For this you’ll need a 3G femtocell, and a “Network in a Box”. We sourced ours from Sysmocom.
Once our femtocell and network are running, we can put a SIM card in the target device (being careful not to lose the stock SIM – we’ll need that later), and wait for it to connect to our network. This way, in lieu of a normal Ethernet interface, we can see everything the device tries to do over its cellular connection. We get to see useful things like:

1. What traffic the device creates, where it’s trying to connect to, and whether it’s encrypting its connections.
2. If it opens ports. Developers might assume a cellular-facing, private-APN-only interface is obscured enough to relax the security a bit. Telnet & a hard-coded root password, maybe?
3. Private APN authentication stuff.

The first two points don’t need to be covered here. There are plenty of resources online if you don’t know what to do.

APN authentication, however, isn’t talked about much. APN authentication over a 3G network takes place using the PPP CHAP protocol. CHAP was first proposed in 1996, was a precursor to MS-CHAP, and works using a three-way handshake: challenge, response, authenticate/reject.

Step 2. Breaking down APN authentication

The Osmocom software running our mini 3G network currently ignores APN authentication requests insofar as it’ll just authenticate anything which tries to attach, with any APN name, username and password. But, the three-way handshake still happens.

If you tcpdump the authentication conversation, you can see it in action:

Here, we can see the relevant packets. In Wireshark, the authentication packet containing the actual meat is called (RUA) DirectTransfer (DTP) (SM) Activate PDP Context Request.

Step 3. Password retrieval: Run hashcat against the MD5’ed p/w to get the plaintext

The APN name and the username can be found in cleartext, but not the password.
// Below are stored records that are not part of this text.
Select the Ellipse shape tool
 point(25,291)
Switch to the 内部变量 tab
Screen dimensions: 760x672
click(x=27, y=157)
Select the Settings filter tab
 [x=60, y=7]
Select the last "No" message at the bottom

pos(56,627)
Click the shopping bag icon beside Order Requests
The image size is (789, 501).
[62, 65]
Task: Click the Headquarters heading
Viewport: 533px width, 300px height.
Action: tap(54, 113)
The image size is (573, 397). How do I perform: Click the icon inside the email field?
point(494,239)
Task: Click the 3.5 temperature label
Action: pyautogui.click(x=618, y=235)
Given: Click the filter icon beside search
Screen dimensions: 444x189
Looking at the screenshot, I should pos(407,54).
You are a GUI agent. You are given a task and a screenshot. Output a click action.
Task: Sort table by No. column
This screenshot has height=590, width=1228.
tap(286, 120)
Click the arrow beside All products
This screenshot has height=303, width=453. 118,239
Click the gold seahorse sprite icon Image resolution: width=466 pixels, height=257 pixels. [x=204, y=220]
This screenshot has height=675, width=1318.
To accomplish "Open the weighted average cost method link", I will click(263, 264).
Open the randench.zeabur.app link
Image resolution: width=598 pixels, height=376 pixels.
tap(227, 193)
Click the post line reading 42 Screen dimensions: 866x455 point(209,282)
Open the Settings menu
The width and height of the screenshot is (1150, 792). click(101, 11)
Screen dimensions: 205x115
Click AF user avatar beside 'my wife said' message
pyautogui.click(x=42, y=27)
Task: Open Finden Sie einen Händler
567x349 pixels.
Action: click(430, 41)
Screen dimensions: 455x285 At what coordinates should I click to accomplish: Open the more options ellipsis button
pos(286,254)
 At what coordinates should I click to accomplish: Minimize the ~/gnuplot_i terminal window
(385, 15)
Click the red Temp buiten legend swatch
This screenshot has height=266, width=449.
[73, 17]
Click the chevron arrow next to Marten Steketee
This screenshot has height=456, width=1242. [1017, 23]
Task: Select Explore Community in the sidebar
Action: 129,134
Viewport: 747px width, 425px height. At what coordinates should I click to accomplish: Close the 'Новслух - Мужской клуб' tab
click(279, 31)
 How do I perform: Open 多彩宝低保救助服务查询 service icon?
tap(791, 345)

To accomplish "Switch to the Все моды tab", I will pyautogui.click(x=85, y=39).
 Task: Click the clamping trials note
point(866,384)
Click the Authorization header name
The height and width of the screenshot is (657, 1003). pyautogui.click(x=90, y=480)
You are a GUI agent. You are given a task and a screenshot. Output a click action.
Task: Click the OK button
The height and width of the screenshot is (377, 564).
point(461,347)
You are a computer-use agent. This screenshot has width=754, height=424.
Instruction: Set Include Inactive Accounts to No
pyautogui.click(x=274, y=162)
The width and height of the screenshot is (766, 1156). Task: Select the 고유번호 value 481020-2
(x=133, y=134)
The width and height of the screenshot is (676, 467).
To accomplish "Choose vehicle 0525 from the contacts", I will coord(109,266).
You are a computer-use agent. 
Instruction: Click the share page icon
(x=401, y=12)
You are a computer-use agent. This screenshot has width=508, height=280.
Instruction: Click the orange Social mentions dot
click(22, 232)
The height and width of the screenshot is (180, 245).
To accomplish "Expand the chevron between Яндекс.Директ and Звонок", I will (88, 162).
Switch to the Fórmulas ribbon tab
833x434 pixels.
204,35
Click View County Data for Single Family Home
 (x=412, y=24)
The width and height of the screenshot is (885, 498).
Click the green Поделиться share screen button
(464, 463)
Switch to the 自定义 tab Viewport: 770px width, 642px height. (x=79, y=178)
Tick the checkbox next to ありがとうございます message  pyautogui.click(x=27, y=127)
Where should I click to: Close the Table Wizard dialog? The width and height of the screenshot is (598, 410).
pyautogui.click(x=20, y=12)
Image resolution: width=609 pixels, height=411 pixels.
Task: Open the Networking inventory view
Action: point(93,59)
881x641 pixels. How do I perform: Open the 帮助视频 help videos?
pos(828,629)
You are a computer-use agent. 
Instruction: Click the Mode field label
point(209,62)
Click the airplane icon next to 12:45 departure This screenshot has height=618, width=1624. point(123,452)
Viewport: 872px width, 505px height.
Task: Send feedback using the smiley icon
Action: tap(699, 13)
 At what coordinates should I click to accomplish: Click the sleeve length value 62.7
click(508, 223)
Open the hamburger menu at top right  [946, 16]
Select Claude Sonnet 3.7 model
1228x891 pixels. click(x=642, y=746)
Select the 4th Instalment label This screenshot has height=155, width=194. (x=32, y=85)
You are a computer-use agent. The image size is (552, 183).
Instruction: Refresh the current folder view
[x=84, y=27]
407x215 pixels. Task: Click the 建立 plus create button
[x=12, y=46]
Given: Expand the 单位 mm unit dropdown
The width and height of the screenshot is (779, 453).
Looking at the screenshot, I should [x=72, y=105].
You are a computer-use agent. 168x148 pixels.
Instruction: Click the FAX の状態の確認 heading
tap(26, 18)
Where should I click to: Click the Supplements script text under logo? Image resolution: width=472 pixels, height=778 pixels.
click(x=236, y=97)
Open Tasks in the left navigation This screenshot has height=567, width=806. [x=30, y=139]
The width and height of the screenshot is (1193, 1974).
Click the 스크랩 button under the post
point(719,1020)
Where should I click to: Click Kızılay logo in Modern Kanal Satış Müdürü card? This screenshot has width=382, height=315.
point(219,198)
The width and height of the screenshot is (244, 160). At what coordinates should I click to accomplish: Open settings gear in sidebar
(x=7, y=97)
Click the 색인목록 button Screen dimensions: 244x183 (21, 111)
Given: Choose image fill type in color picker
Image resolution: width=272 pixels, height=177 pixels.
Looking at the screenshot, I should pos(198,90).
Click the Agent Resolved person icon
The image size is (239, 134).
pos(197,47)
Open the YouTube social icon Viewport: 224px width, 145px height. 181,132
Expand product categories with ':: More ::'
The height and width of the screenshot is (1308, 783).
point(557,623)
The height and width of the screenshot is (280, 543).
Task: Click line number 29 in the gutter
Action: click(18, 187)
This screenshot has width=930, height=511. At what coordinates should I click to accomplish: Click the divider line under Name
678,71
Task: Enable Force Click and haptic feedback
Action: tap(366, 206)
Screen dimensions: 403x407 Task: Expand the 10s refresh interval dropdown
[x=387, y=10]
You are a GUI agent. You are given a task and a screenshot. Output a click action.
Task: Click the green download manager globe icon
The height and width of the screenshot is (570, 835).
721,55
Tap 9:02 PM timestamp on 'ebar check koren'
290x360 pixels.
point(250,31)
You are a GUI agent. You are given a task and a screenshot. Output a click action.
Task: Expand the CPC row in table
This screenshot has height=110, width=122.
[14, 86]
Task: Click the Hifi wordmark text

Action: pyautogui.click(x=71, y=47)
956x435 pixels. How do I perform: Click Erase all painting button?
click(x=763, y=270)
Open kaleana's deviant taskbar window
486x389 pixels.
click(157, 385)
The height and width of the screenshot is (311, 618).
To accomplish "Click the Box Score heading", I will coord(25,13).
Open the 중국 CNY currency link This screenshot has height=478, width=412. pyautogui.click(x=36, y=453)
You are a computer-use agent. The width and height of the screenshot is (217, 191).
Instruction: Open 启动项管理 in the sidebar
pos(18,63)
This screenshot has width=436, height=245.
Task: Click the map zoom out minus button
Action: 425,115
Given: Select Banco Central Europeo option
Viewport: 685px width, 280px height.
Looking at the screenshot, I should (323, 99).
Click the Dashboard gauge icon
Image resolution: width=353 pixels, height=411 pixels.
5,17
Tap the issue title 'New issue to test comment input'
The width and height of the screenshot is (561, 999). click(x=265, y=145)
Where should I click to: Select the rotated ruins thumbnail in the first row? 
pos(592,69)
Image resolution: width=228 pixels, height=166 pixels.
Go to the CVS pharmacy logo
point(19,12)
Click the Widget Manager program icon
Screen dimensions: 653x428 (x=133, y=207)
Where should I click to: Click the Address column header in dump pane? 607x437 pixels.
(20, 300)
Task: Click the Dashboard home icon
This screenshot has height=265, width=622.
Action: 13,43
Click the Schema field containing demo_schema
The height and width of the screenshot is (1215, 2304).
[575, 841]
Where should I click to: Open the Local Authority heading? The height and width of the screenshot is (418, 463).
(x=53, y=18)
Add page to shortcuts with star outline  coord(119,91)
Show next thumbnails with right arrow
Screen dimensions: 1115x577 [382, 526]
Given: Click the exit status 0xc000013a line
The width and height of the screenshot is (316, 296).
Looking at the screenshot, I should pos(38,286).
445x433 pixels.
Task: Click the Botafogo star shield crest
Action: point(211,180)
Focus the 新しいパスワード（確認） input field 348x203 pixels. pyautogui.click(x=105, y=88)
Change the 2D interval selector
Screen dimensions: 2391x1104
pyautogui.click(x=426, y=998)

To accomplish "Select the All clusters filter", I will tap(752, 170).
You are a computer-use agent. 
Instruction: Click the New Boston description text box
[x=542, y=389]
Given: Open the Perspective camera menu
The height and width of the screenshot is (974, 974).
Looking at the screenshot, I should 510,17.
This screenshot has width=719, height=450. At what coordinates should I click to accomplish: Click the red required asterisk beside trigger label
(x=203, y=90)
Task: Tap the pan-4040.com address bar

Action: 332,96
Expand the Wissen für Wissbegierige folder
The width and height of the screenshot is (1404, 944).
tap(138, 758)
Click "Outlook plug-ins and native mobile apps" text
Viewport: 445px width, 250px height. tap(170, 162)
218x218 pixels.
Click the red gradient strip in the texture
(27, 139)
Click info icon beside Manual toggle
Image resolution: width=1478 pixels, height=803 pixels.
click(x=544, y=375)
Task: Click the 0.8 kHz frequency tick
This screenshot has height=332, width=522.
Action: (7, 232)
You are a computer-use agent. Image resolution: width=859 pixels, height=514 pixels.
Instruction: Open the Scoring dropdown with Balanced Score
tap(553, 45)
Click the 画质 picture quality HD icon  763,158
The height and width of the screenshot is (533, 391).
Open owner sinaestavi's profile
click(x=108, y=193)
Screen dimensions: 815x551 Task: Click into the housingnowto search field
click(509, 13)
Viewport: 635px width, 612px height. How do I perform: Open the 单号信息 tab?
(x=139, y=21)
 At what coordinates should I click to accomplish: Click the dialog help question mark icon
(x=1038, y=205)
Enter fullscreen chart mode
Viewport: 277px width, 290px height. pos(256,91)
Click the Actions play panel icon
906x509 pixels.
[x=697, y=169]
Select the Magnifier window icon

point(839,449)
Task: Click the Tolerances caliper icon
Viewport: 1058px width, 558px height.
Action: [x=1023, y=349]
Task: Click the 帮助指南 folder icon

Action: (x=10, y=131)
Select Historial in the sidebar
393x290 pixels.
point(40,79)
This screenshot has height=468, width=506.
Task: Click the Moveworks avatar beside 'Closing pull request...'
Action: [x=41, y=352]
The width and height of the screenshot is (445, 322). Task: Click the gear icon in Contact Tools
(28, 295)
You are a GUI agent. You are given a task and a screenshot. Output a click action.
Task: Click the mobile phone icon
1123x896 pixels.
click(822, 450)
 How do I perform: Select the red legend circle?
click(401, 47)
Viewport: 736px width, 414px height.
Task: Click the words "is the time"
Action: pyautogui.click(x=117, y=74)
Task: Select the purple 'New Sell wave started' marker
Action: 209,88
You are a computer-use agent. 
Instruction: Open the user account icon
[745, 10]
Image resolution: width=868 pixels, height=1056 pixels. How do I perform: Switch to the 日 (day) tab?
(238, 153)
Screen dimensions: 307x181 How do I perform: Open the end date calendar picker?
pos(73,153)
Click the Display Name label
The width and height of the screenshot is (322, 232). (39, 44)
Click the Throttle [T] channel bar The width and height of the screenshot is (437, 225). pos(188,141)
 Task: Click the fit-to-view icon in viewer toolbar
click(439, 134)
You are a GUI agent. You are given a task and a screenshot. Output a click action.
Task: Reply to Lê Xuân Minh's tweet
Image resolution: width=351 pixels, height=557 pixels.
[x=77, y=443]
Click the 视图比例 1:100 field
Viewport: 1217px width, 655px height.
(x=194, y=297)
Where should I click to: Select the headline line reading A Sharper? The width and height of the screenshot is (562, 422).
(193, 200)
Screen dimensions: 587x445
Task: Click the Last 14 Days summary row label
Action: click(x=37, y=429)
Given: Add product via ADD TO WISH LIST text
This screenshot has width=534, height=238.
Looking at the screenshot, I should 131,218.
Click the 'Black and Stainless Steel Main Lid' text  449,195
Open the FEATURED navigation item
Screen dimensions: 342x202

For a straight-ish answer, we’ve got to have a look at the CHAP RFC – RFC1994. It turns out, the CHAP Response Value is a slightly convoluted hash.

The Request Identifier octet (in this case, “0x01”), followed by the password, followed by the CHAP Authenticate Value (in this case “f3bcc7c0d43ff6a7dafcb4a7a388975d”), are concatenated and hashed using MD5.

Because it’s hashed with MD5 we can use an analogous mode in hashcat, designed for iSCSI CHAP hashes, which we can use to crack this. It’s mode number 4800, and it expects hashes in a format like this:

[ CHAP Response Value ]:[ CHAP Challenge Value ]:[ Response Identifier Octet ]

In our case, this turns out to be:

7e1062f19af0b4ff4611206457de99e4:f3bcc7c0d43ff6a7dafcb4a7a388975d:01

Hashcat can blaze through MD5. Weak passwords will almost inevitably get cracked this way; even the RFC from August 1996 suggests you use a password at least 16 characters long!

Our multi-GPU cracking rig benchmarks Hashcat at 10GHs-1 against MD5, so 9 chars upper/lowercase+numeric would take only 20 minutes or so to crack. That’s simple brute force, with no optimisation or mangling that could speed things up.

Even better, RainbowTables are available for most of the MD5 keyspace to 9 characters, or lowercase+numeric to 10 characters, even a simple wordlist attack!